GOAL
Write out again the lines from the one with "Click the Τελευταία τεμάχια badge" up to and including the last line of the records, swapping "badge" for "tag" and keeping everything else the same. Leave the pictures out of your answer.

PROVIDED ENTRIES
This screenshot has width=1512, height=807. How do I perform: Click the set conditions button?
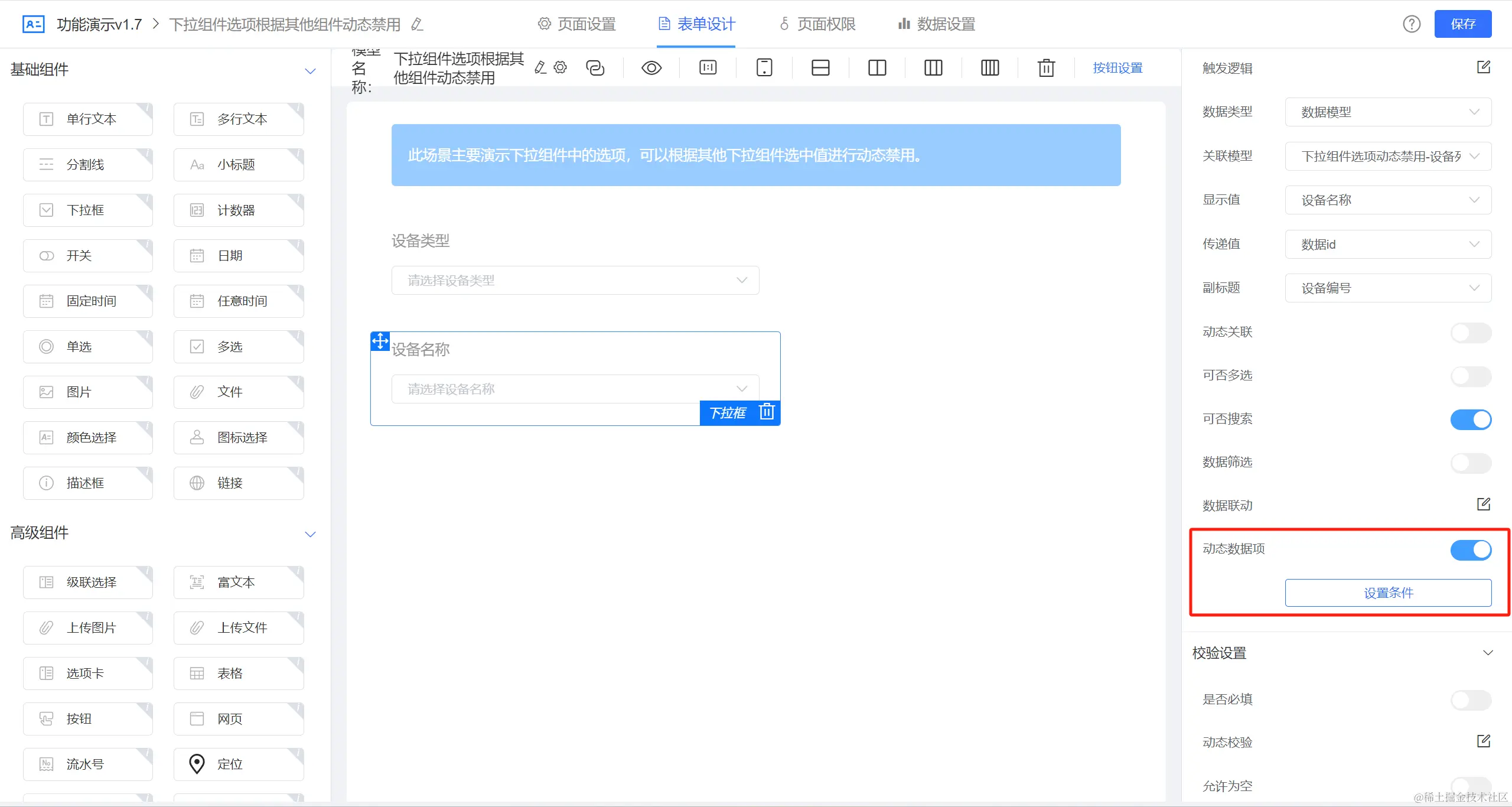[1387, 593]
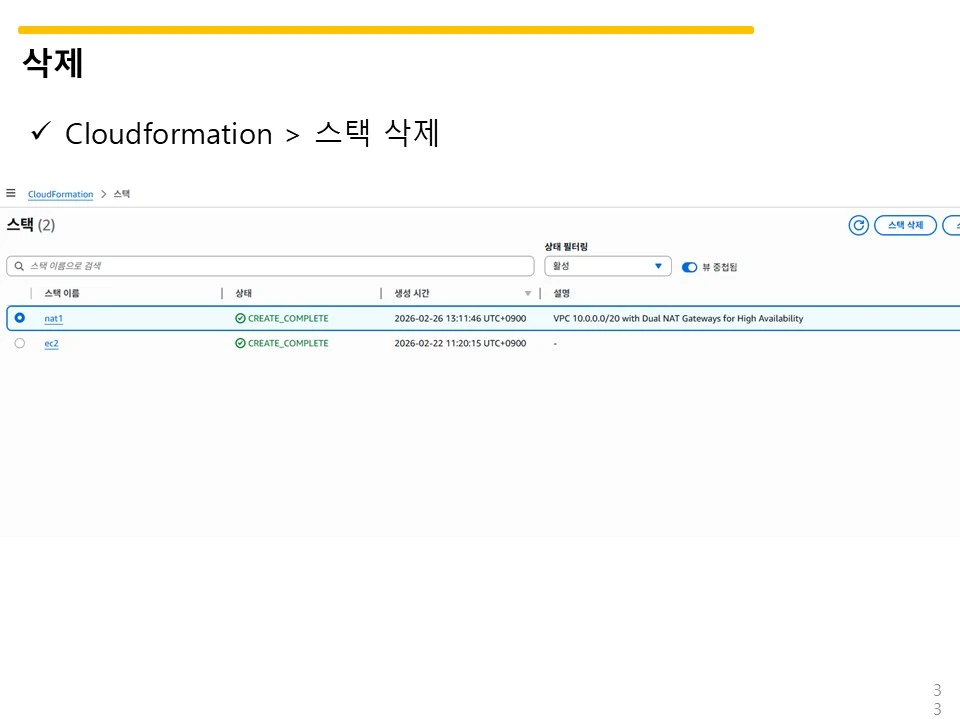
Task: Open the nat1 stack details link
Action: click(53, 318)
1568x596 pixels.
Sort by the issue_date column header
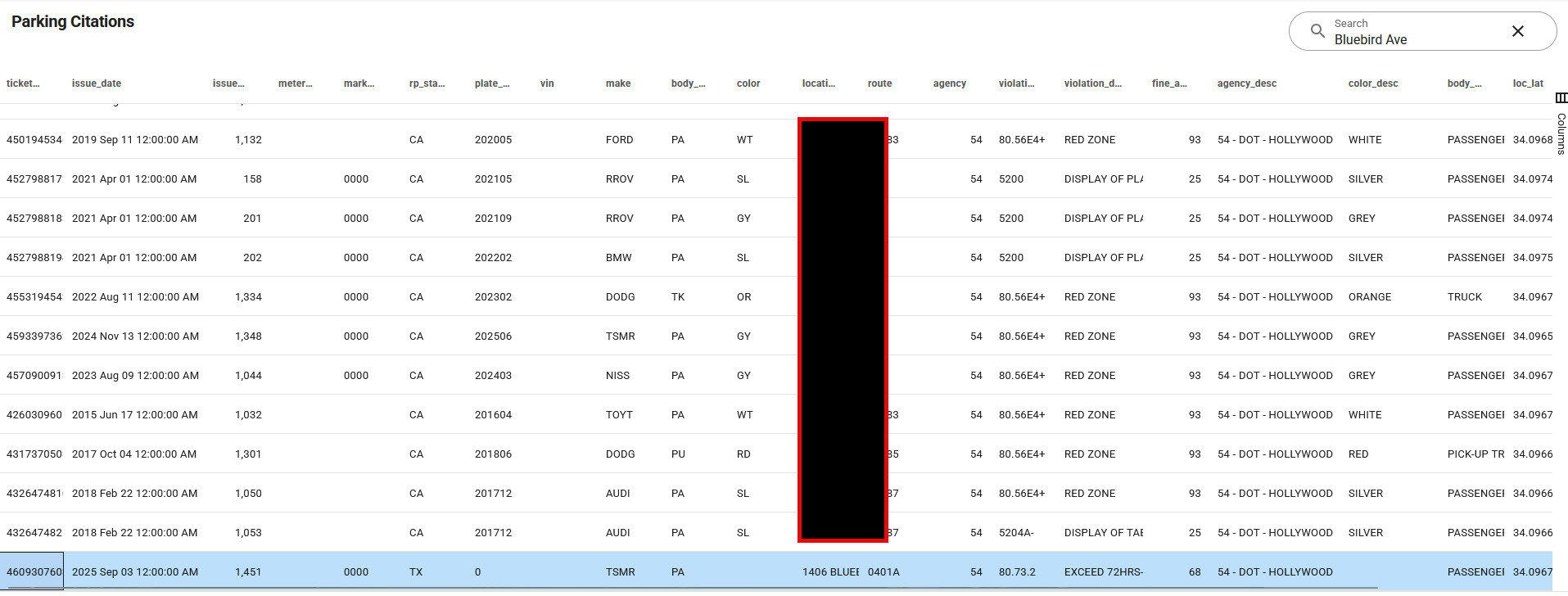point(97,84)
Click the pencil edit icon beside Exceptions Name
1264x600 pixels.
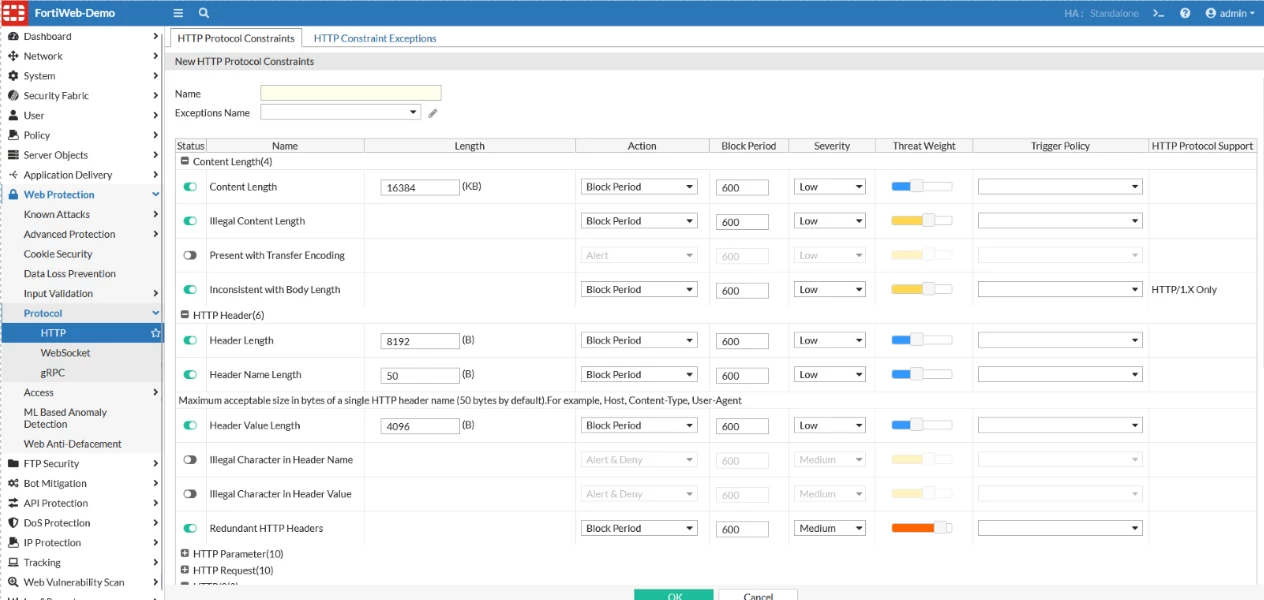(433, 113)
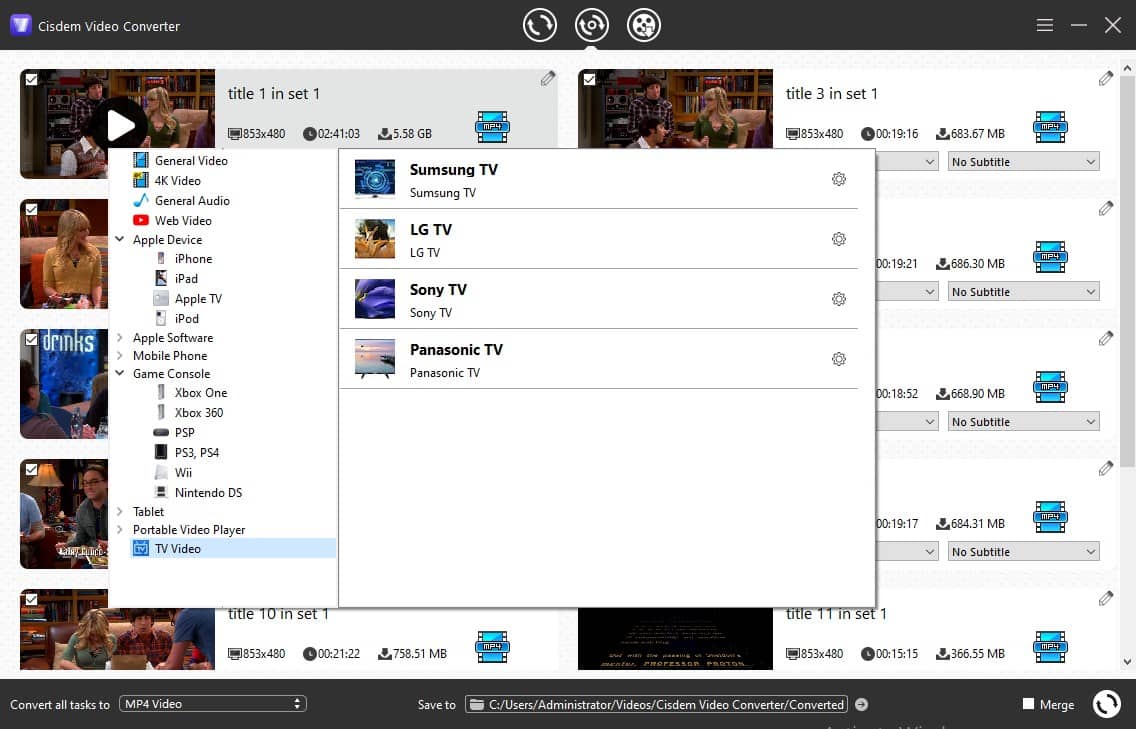Click the Save to output path field
The height and width of the screenshot is (729, 1136).
pyautogui.click(x=660, y=704)
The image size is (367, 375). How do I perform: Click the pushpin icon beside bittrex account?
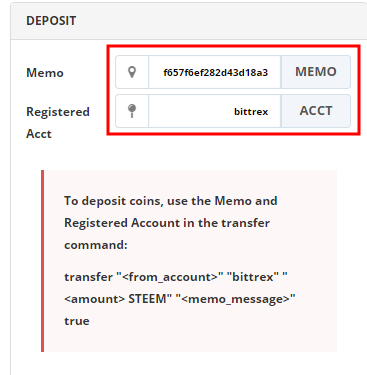pos(132,111)
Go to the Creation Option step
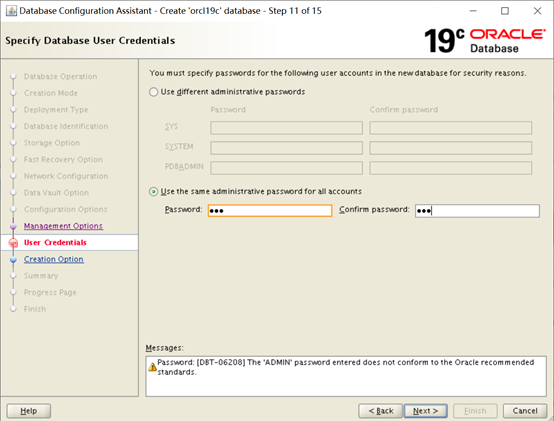554x421 pixels. point(54,259)
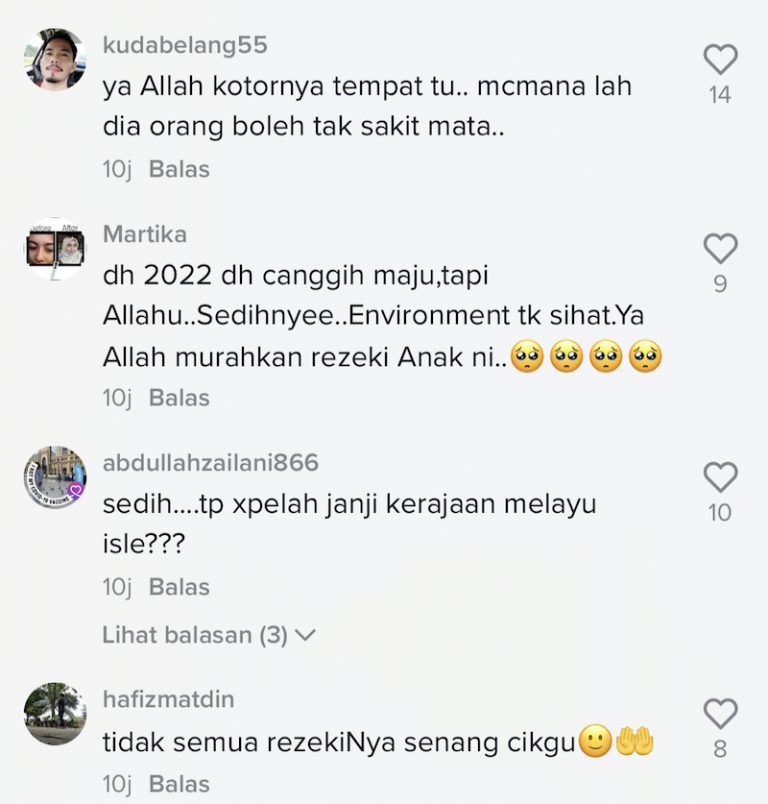The width and height of the screenshot is (768, 804).
Task: Reply to kudabelang55 using Balas
Action: click(179, 169)
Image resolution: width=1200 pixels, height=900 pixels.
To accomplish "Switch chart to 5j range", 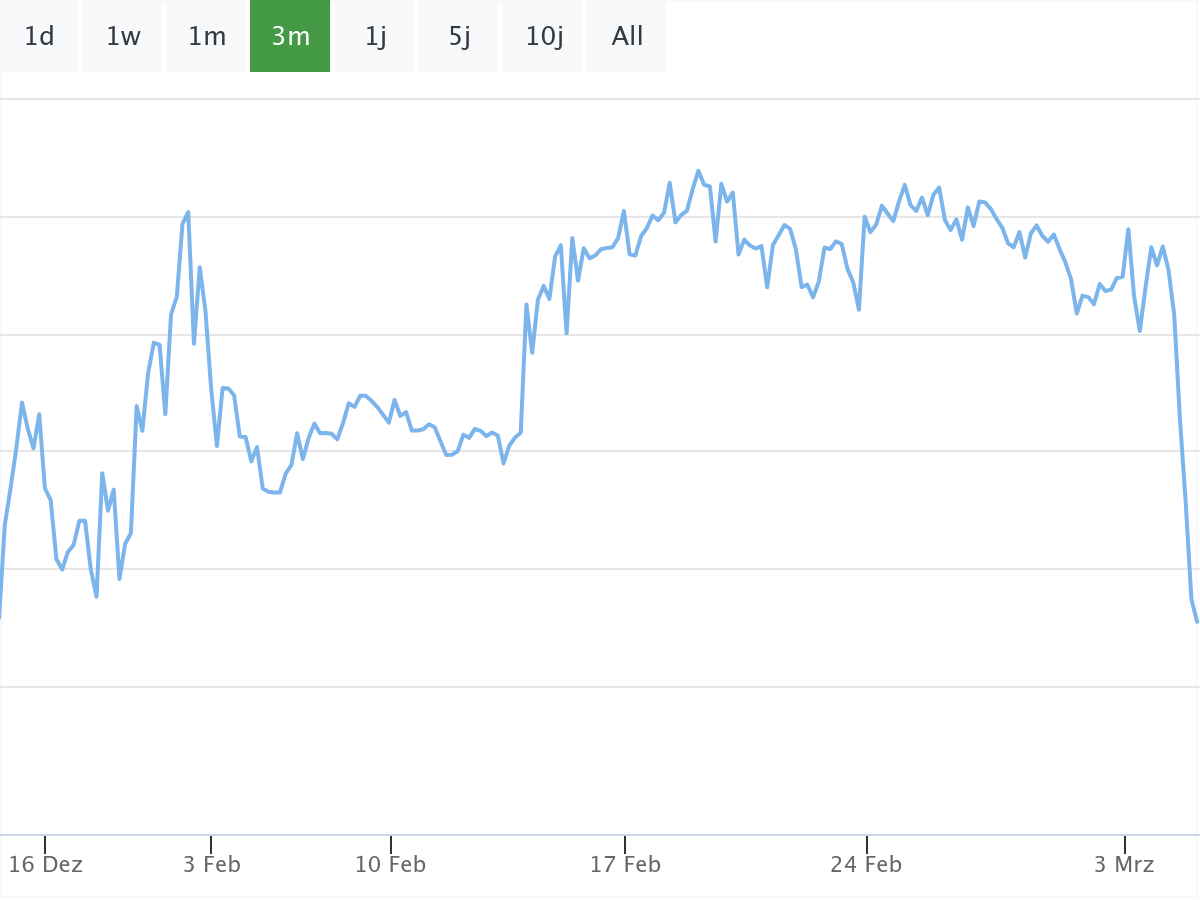I will pos(459,37).
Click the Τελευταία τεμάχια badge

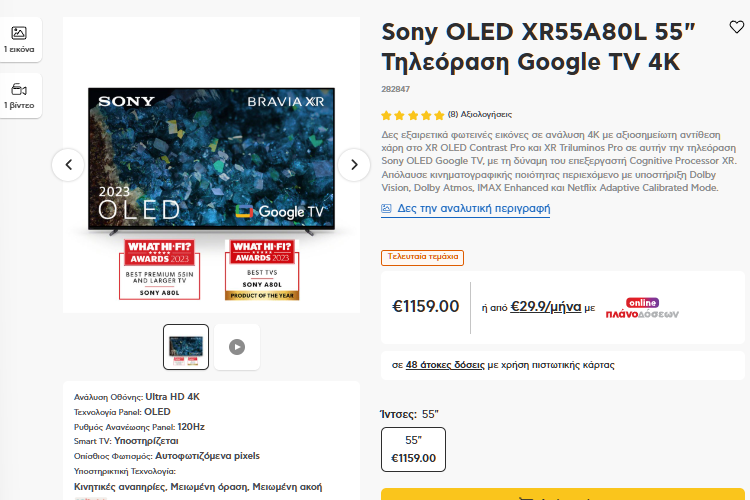(x=422, y=257)
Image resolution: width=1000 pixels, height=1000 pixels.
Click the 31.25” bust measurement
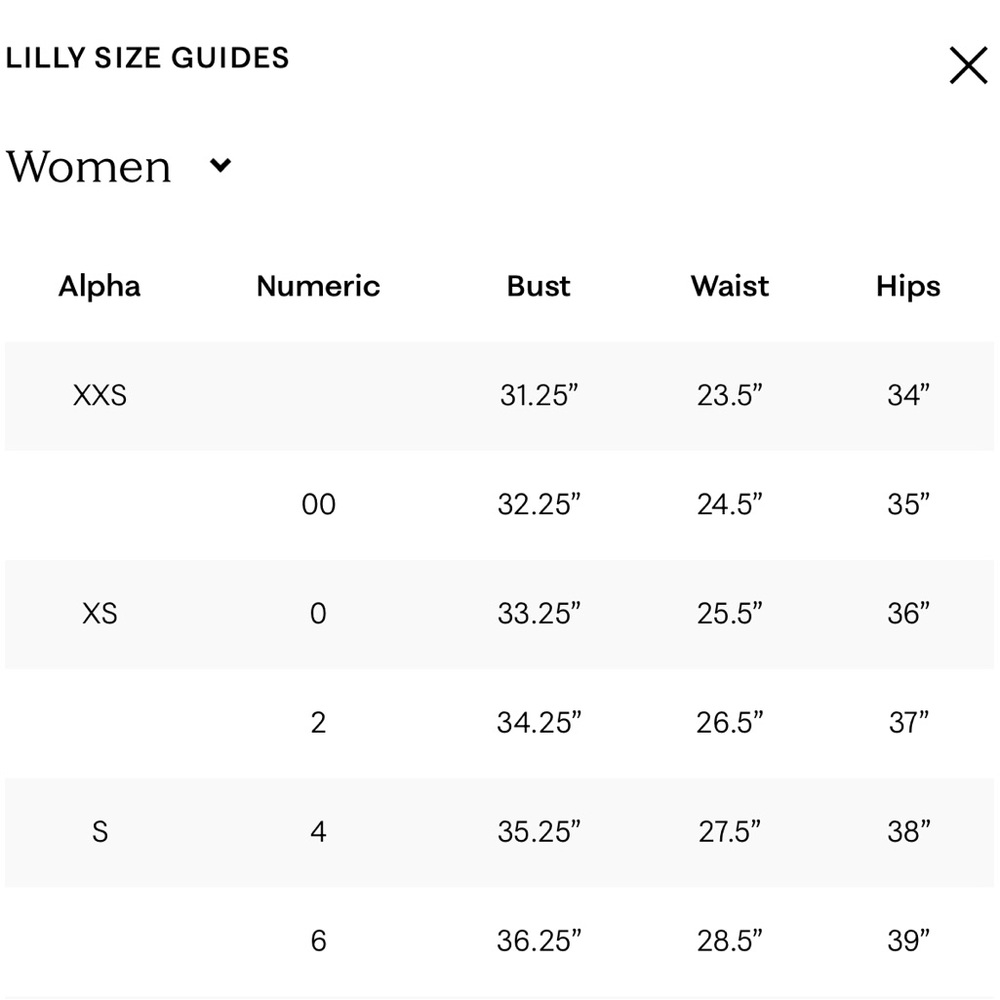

RESULT
Click the Τελευταία τεμάχια tag

(x=422, y=257)
Image resolution: width=1000 pixels, height=1000 pixels.
Click the 31.25” bust measurement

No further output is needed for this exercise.